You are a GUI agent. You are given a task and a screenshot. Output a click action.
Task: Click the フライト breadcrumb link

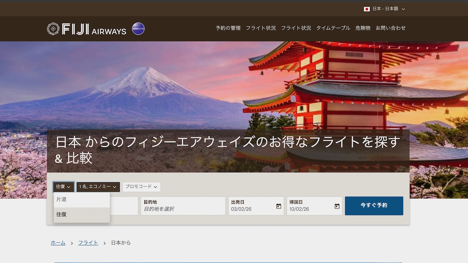[x=88, y=242]
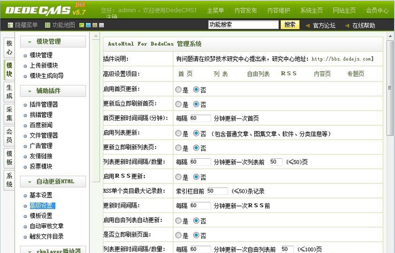Click the 隐藏菜单 icon in toolbar
395x253 pixels.
[10, 25]
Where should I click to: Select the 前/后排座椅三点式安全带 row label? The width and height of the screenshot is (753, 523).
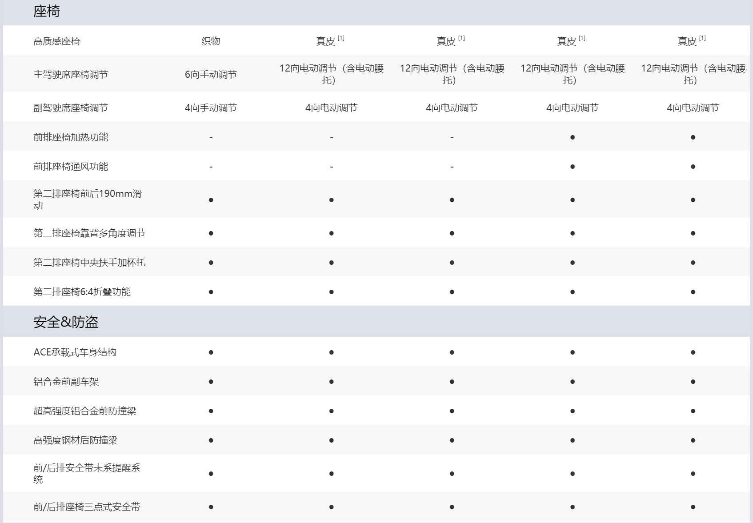pyautogui.click(x=87, y=507)
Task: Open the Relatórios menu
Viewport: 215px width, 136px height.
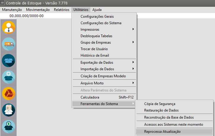Action: point(62,10)
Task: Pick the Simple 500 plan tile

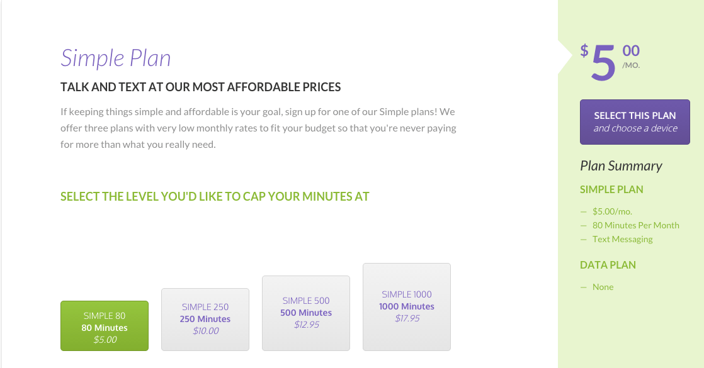Action: (x=306, y=313)
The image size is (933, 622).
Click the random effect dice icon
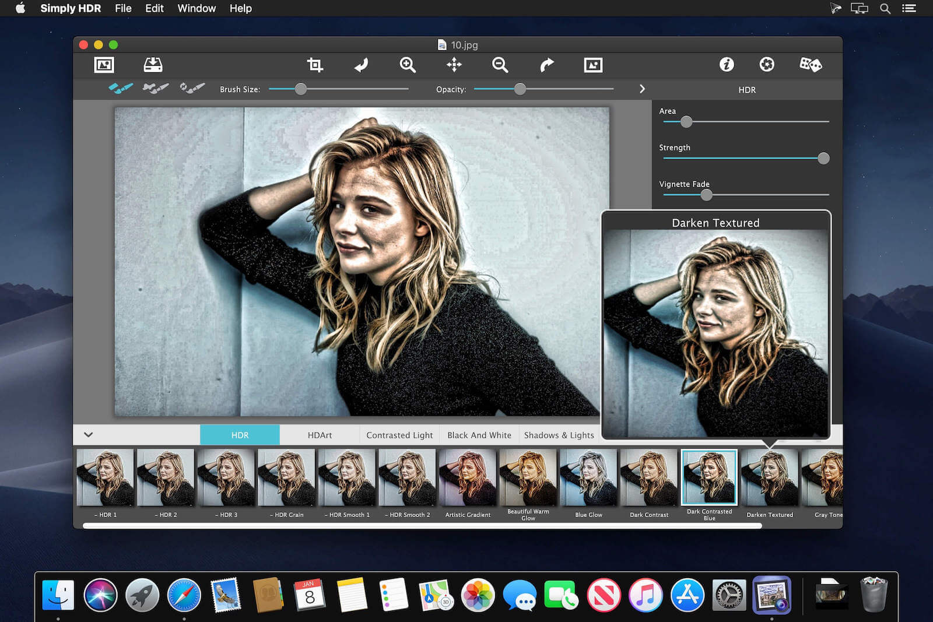pos(810,65)
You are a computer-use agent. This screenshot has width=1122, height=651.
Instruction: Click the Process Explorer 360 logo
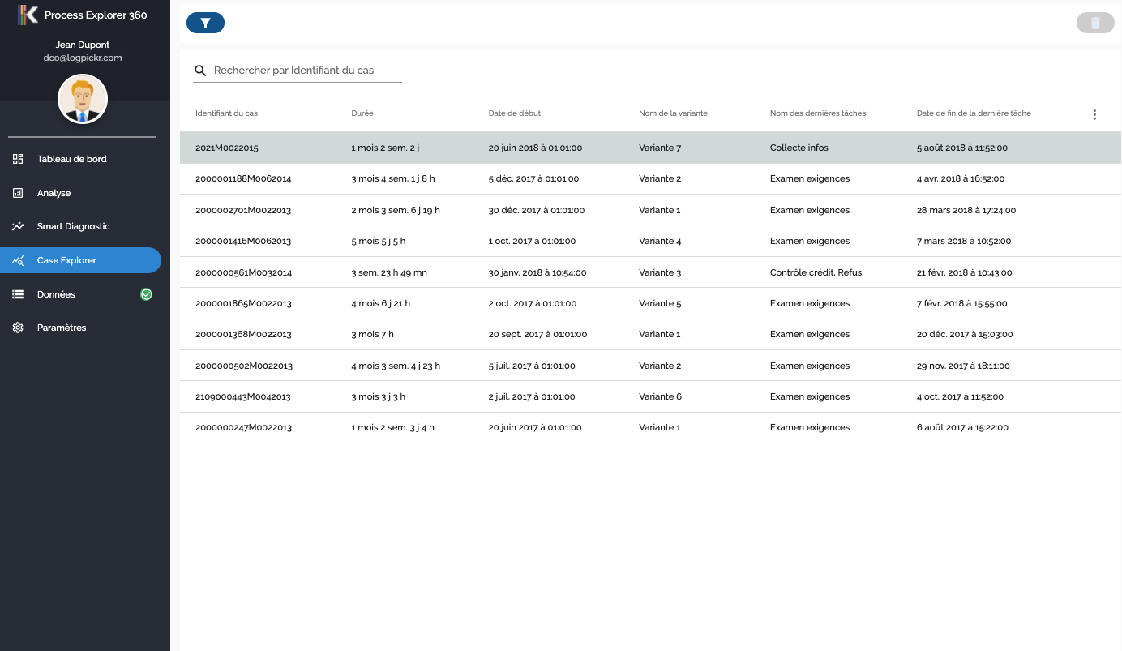click(x=26, y=15)
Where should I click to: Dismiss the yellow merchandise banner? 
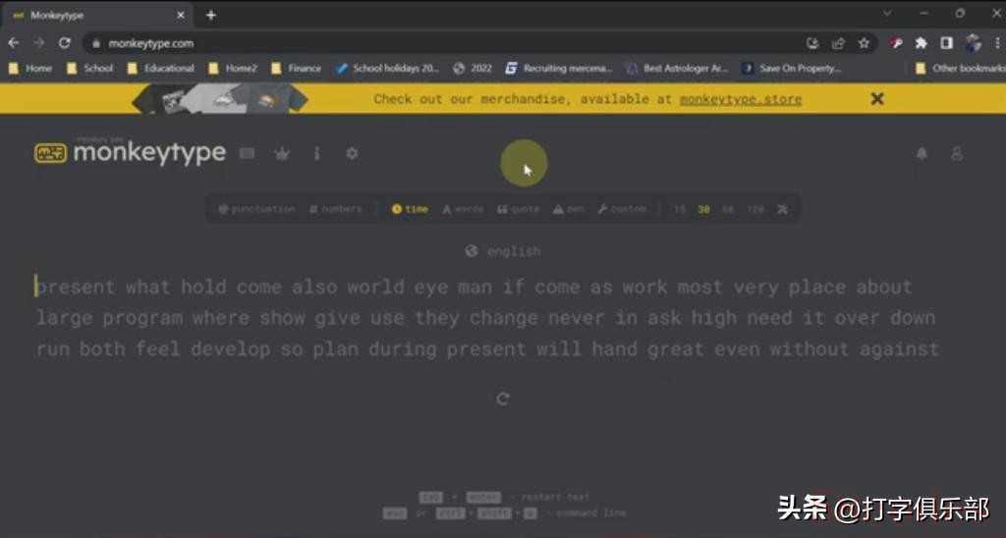point(877,99)
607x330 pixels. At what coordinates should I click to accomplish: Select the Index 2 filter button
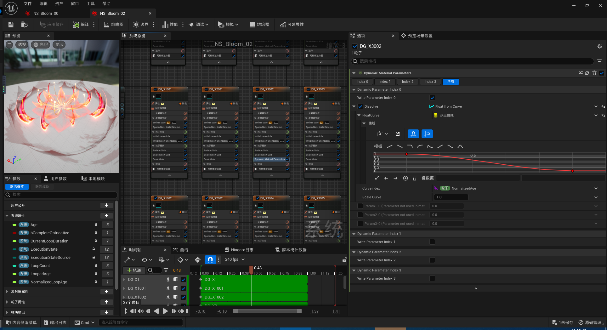tap(407, 82)
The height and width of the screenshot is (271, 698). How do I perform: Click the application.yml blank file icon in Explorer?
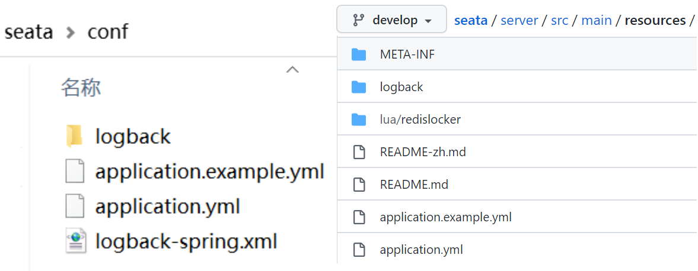click(74, 207)
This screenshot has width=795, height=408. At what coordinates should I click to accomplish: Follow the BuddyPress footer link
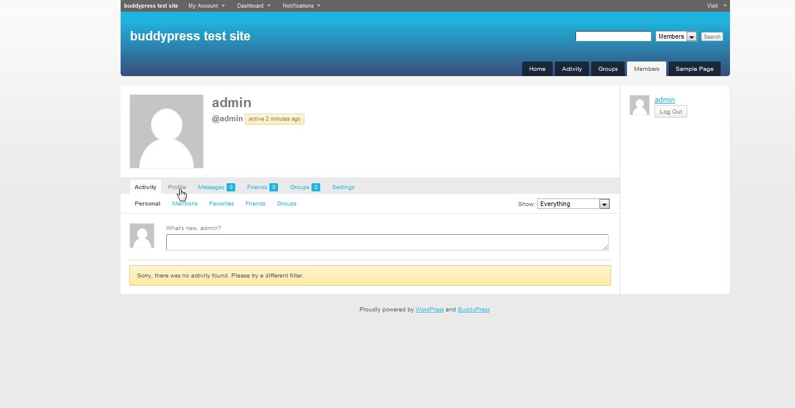click(x=473, y=310)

===============

• _What is being asked_: Going through the listing above, copy out every line that has the string "agent".

• _Output of the task_:
You are a GUI agent. You are given a task and a screenshot. Output a click action.
You are a computer-use agent. This screenshot has width=1122, height=651.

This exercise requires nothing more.